Whole Thirty, Day Sixteen…..the day the wheels fell off the wagon.

I’ve been away at a staff retreat at a camp in Wisconsin for the past two days.  I knew before starting my whole 30 that these two days would be the most difficult part of my 30 days.  I told the camp I was gluten and dairy free, but you guessed it, that just means they had gluten free bread and non-dairy soy cheese available.  They did have a salad bar (no compliant dressing of course), but the meals just weren’t enough to fill me up.  I brought along some veggies, nuts, and fruit in my little cooler, which was good for awhile…

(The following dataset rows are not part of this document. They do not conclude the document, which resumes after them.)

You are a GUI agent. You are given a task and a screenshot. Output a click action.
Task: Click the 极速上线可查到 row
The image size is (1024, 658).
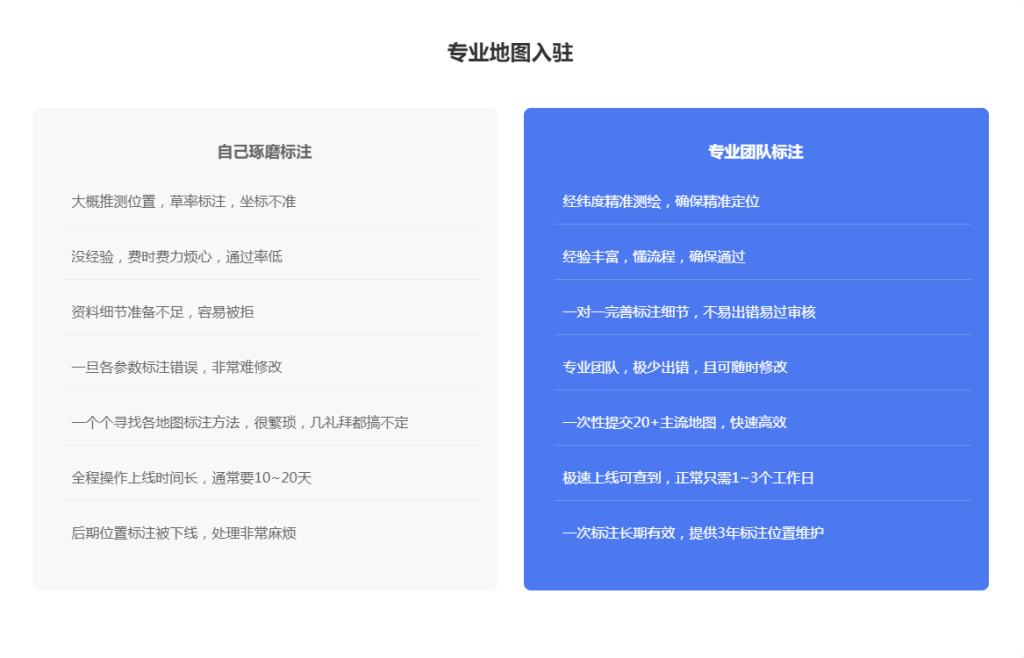688,478
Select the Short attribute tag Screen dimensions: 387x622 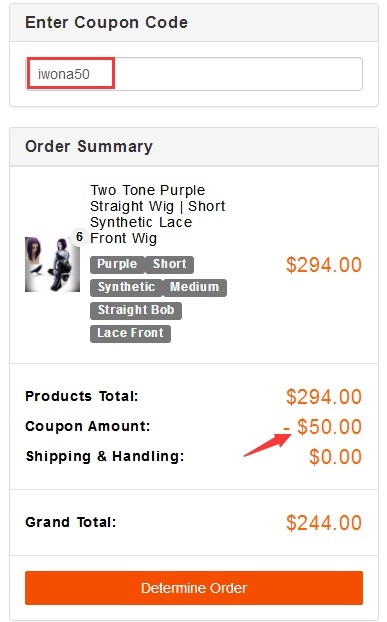tap(169, 264)
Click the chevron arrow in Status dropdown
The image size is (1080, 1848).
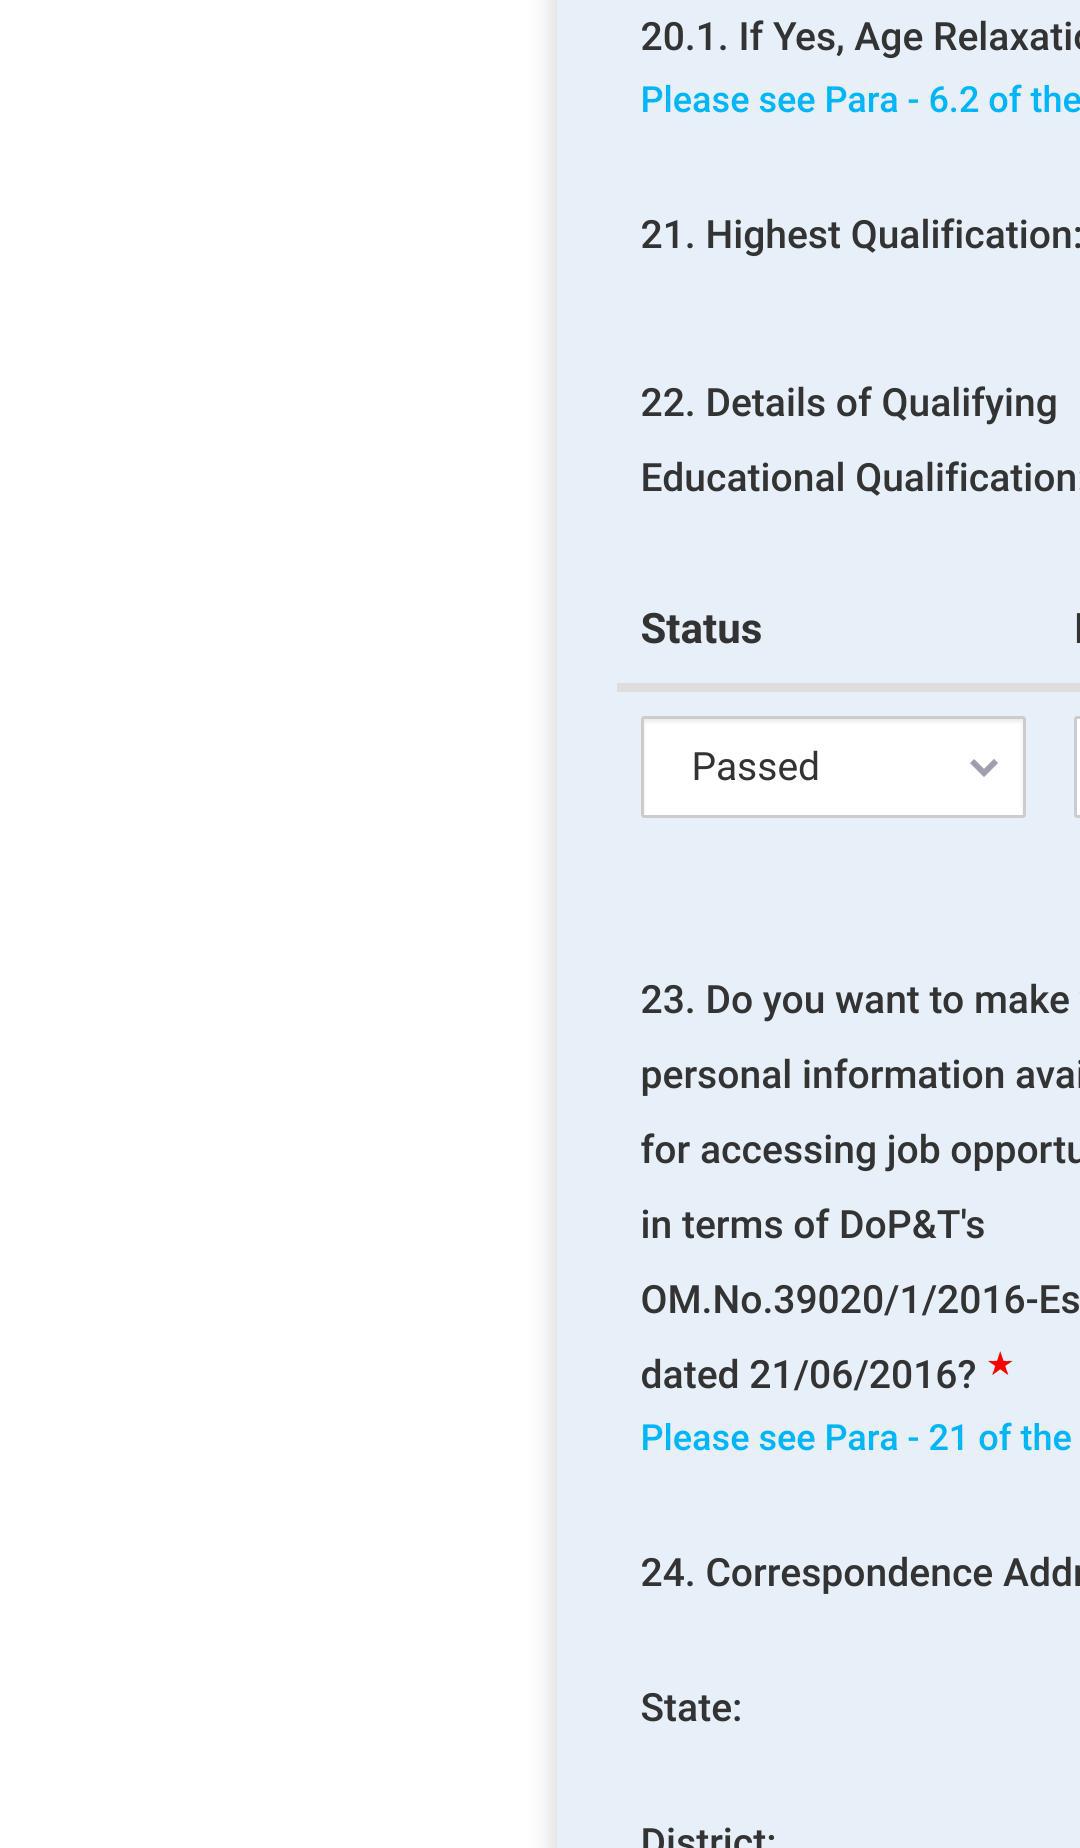[x=984, y=768]
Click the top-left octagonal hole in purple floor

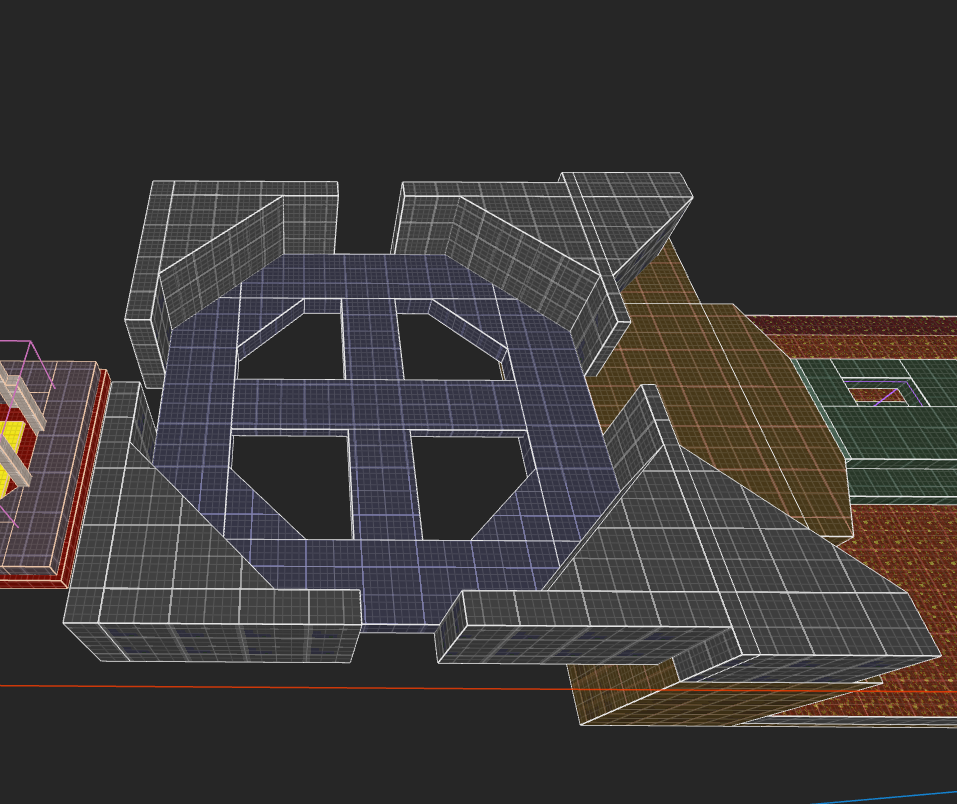pyautogui.click(x=291, y=346)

But then came the free booze.  Let just be honest, that’s really when the wheels fell totally off the wagon.  I made the conscious decision to go against my whole 30 and drink, and I have to just own that.  Which as I sit here now, I’m disappointed in myself because I had been doing so well prior to this.  However, on the other hand, I had a fun evening with my new co-workers that I am just beginning to get to know, enjoying drinks and conversation around the campfire.  That was really valuable as well.

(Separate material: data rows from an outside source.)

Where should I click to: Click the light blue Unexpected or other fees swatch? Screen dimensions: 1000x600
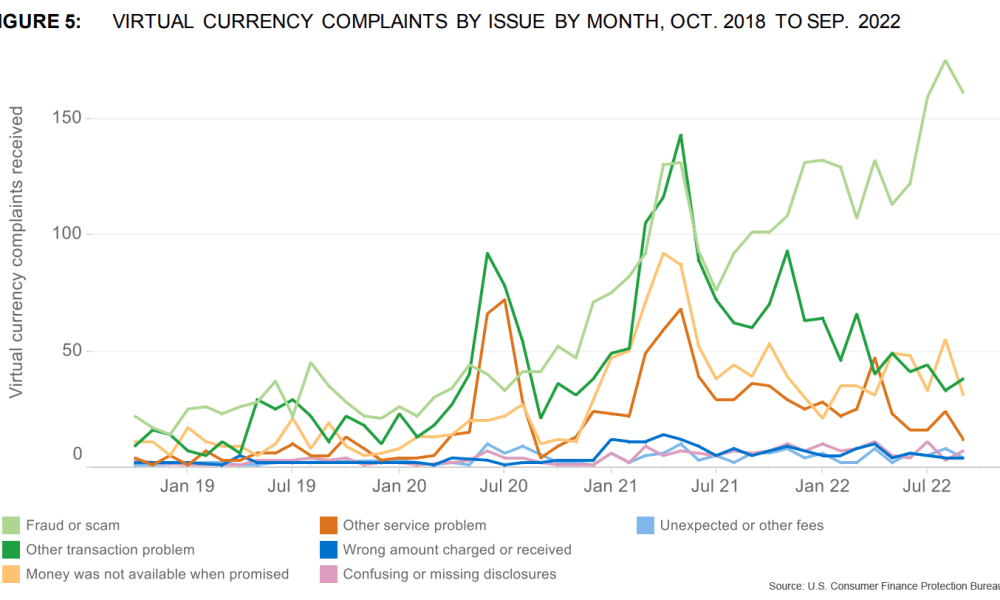tap(647, 525)
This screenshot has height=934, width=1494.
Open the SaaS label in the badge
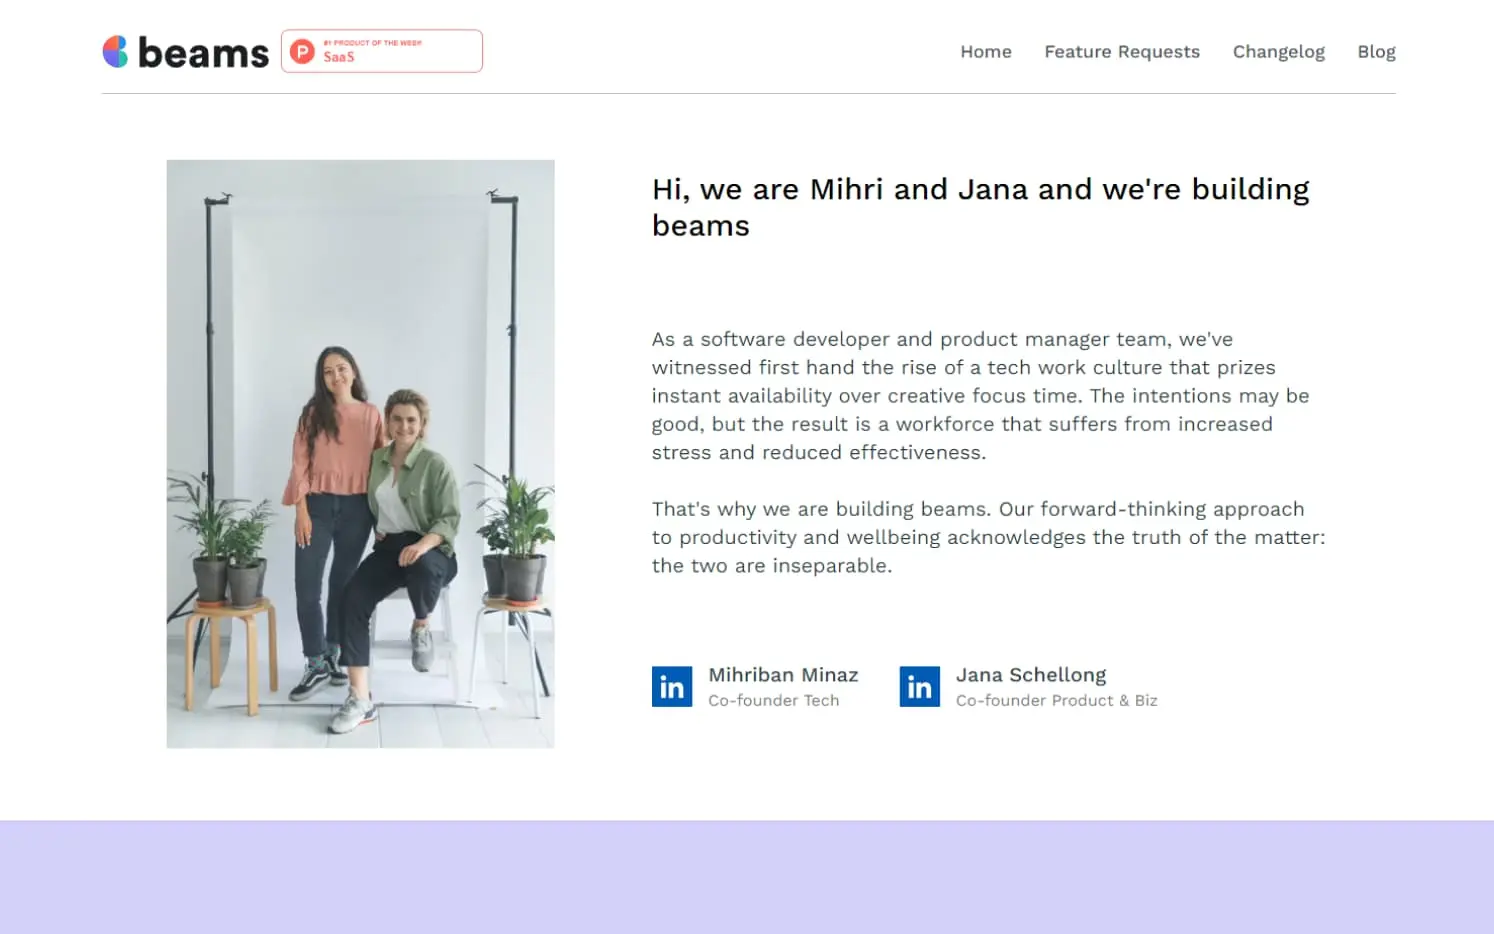pos(339,58)
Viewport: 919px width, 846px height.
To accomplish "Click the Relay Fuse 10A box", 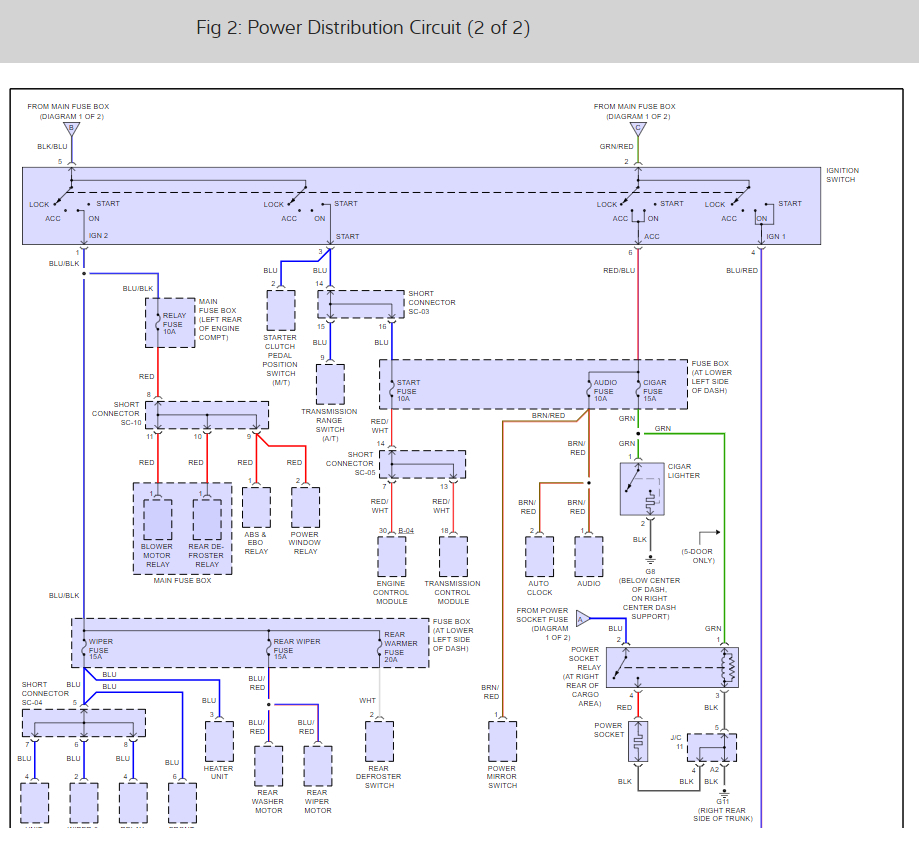I will (x=170, y=321).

However the alcohol also led to eating a reese’s, which IMMEDIATELY upset my stomach.  I also stayed up too late and got terrible sleep on a plastic mattresses.  And this afternoon, as we had more discussions and staff exercises, I was hungry and exhausted, and totally had a couple of bowls of popcorn.  Oh yeah…and a s’more, and perhaps some Doritos…which are the polar opposite of ANYTHING whole 30 compliant.  Why is it so easy to fall into that mindset of “Well, I messed up once, might as well just throw the whole dang thing out the window!?”  That way of thinking is so irrational, but that’s what has got the best of me on every past challenge or diet I’ve tried.  I think “Well I screwed up now, I’ll just re-start tomorrow.”  Or, “Forget this.  It’s too hard.  I just can’t do it.”  Also, one of my two friends who were doing this along with me had to quit because she caught an awful cold, so I’ve lost a lot of my support for this challenge.  Who would really notice if I just gave up?

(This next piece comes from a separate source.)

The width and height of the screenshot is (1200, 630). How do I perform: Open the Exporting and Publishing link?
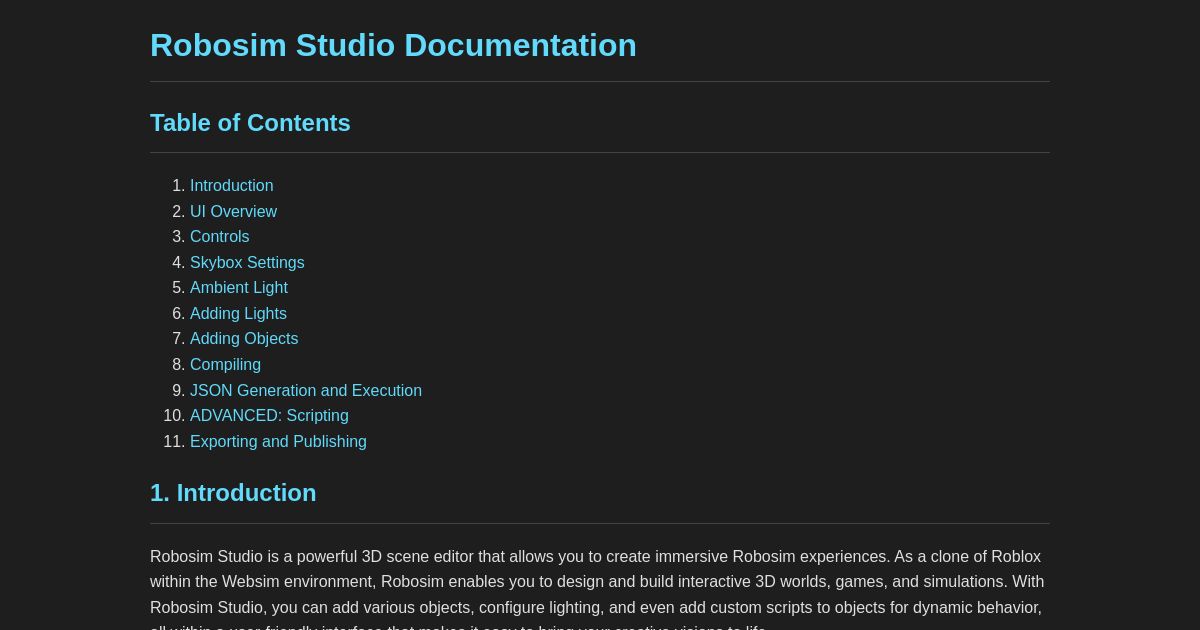click(278, 441)

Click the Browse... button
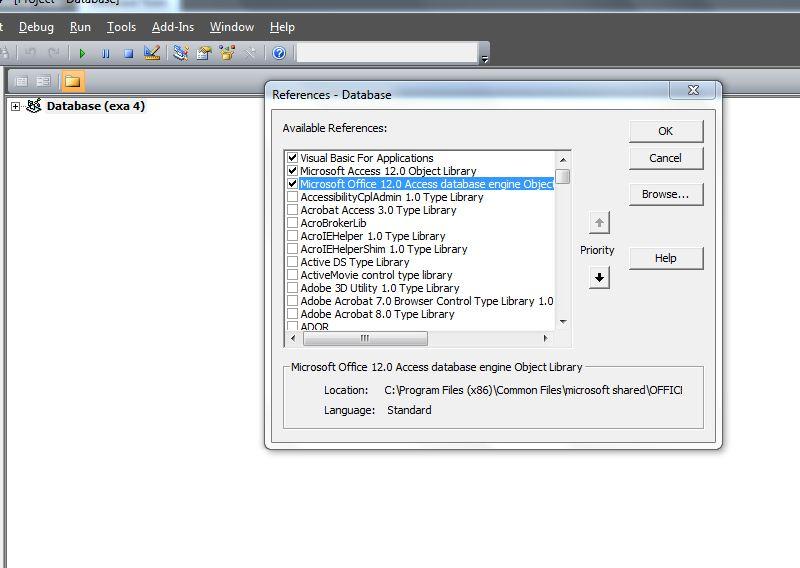(x=665, y=194)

So tonight, as I was wondering what I should do now that I am halfway through the whole 30 and had a significant set-back, I was thinking about what I said on day one: “Food is great, but it’s still just food.  I don’t want to bow down to worship ANYTHING but God.  So if I can’t go 30 days without a cookie or a glass of wine…what does that say about what I’m really living for?”  The book said processing through your cravings will reveal to you some of your messed up feelings about food, and these past couple days are proof of that.

I know I don’t want to just give up and walk away.  But then the question becomes, do I just fess-up to my flop and move forward through the next 14 days, or, do I start all over again?  Technically the “rules” say that if you eat something non-compliant, you should start over.  Which sounds like a total drag…but is it?  I wanted to do a whole 30 for my health, not just to be successful at a “diet.”  And in the words of the Hartwig’s:

The point of any elimination diet is to completely remove 100% of the potentially problematic foods from your life for a full 30 days straight. Without the complete removal, your body won’t experience what life is really like without these triggers. You may think one beer or one piece of pizza won’t really make a difference, but if you’re sensitive to these foods, you require only a tiny amount to break the Whole30 “reset”—to disrupt the gut, fire up the immune system, and potentially trigger the symptoms of your condition. Think about it like an allergy—if you’re truly allergic to peanuts or shellfish, how much does it take to provoke that allergic response? Just one tiny peanut or one bite of shrimp matters. And while we’re not just talking about allergies here, the principles are the same—the point of elimination is full elimination. – See more at: http://whole30.com/2014/06/really-start-whole30/#sthash.N0B6pqvZ.dpuf

So, tomorrow is my new day one.  And it’s gonna be awesome!!  These 16 days were like a trial run, and I’m not going to be defeated or give up.  I’m going to keep on cooking, meal planning, reading, listening to my podcasts, working it in the gym, but also take more time each day to process and reflect upon what I am doing.  I am moving forward with a joyful, humble heart, knowing that I am not perfect, but that this whole 30 is something that I CAN do.  It’s a new day!  And I am starting it all off by going to bed tonight RIDICULOUSLY early and having bacon and eggs for breakfast tomorrow.  Bam!